> **Activity**: Copy every line that holds the string "pixels" from the data below.

(Recorded information begins)

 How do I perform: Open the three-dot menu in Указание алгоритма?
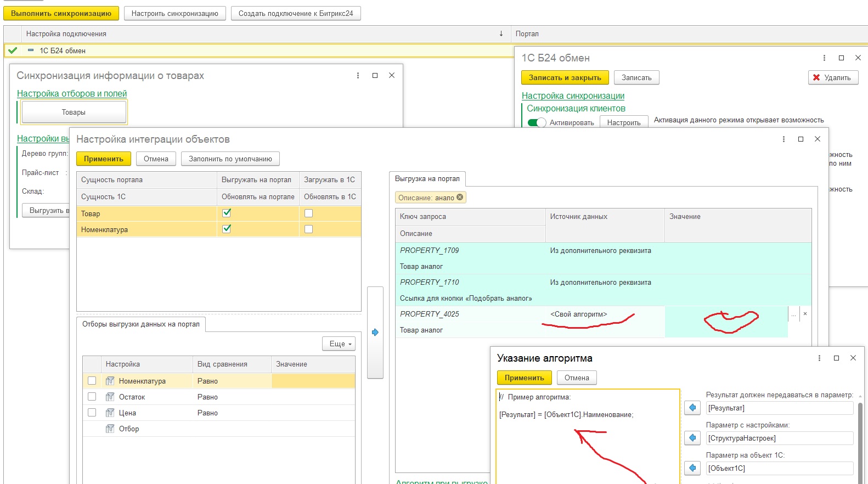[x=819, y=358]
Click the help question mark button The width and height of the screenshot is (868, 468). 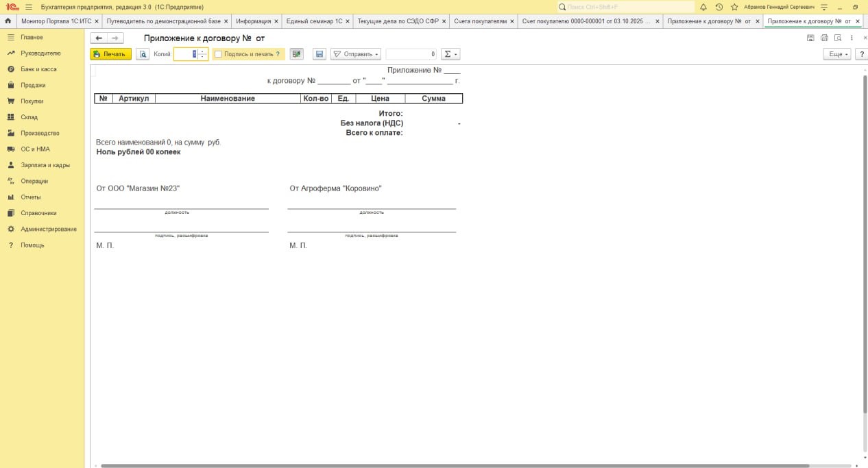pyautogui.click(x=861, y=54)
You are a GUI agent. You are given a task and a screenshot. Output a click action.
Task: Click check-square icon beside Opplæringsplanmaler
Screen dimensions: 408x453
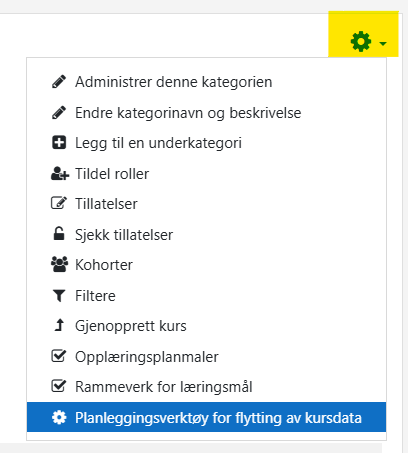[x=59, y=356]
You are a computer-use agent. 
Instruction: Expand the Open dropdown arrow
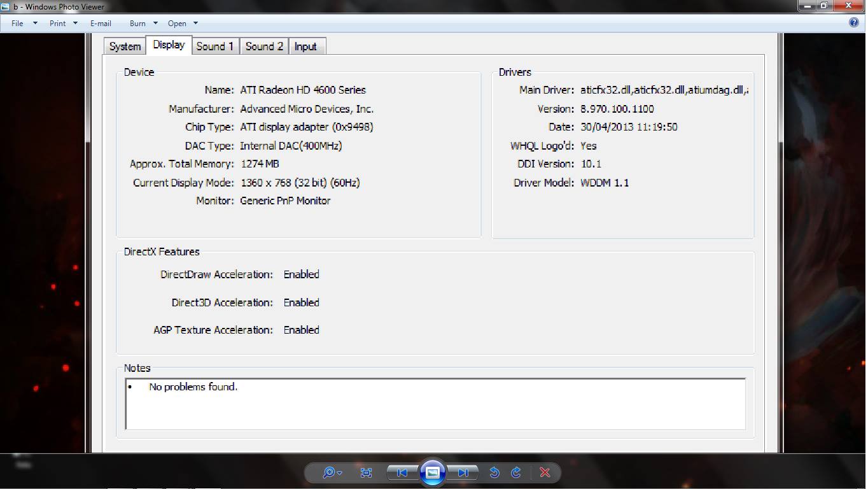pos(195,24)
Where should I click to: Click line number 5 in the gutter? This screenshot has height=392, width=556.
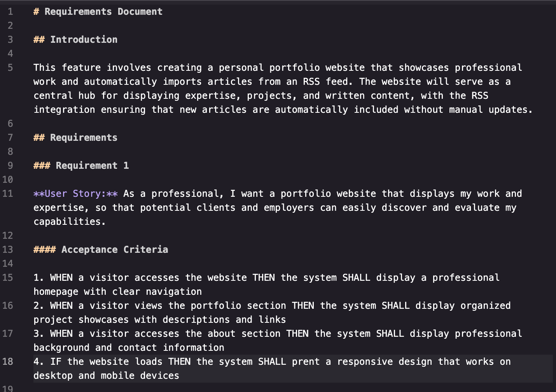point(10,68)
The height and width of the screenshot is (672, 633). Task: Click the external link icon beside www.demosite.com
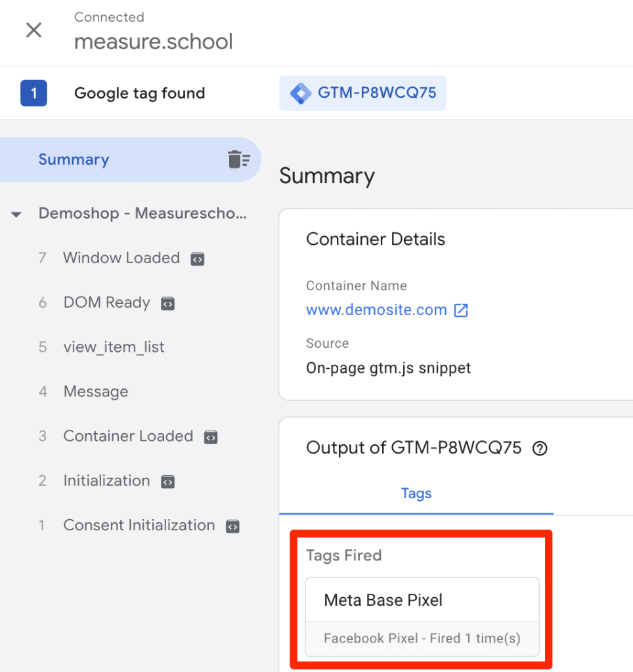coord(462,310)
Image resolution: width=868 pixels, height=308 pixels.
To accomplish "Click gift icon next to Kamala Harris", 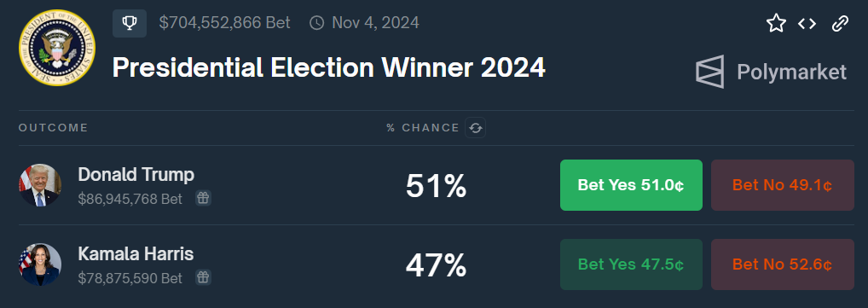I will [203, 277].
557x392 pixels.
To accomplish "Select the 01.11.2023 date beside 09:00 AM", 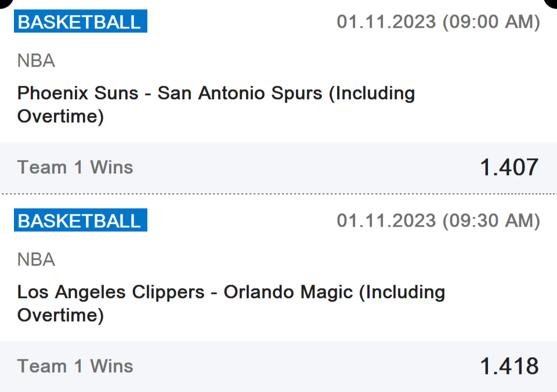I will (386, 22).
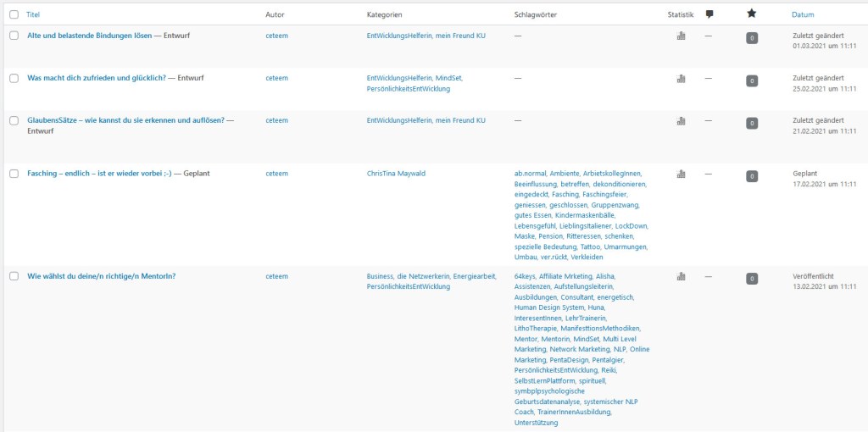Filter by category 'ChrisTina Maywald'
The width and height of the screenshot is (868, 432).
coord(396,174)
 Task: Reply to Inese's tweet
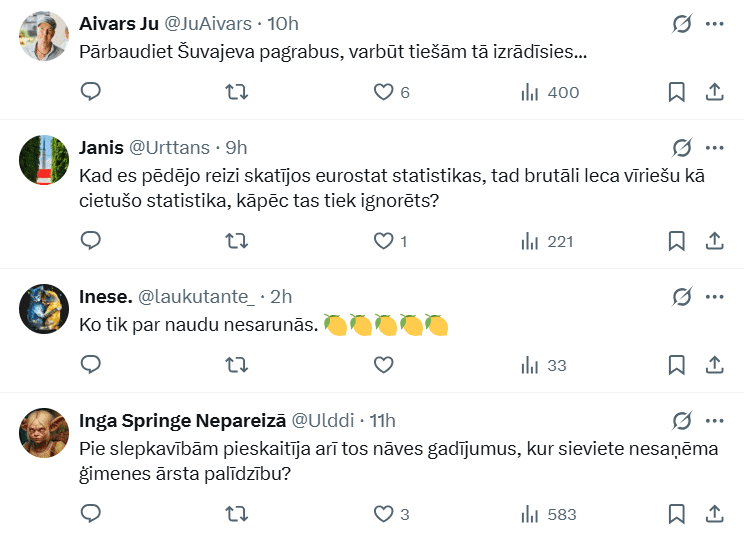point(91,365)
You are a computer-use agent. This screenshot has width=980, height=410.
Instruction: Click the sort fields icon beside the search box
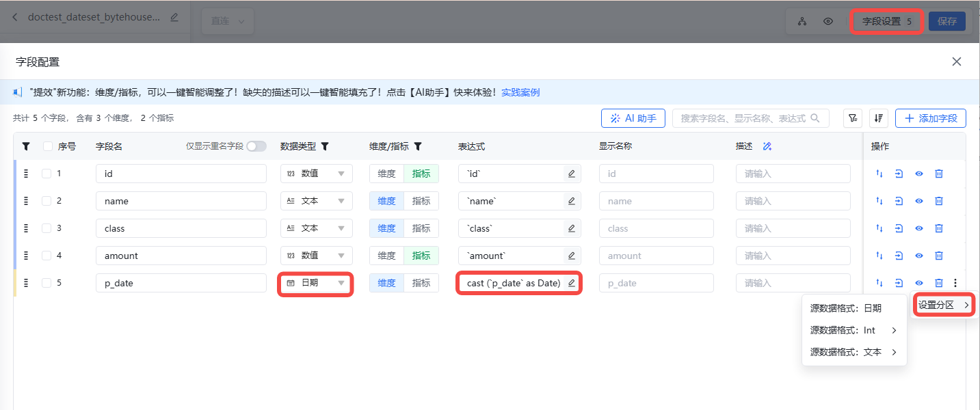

(Recorded information ends)

> **Exercise solution**:
Image resolution: width=868 pixels, height=308 pixels.
557x392 pixels.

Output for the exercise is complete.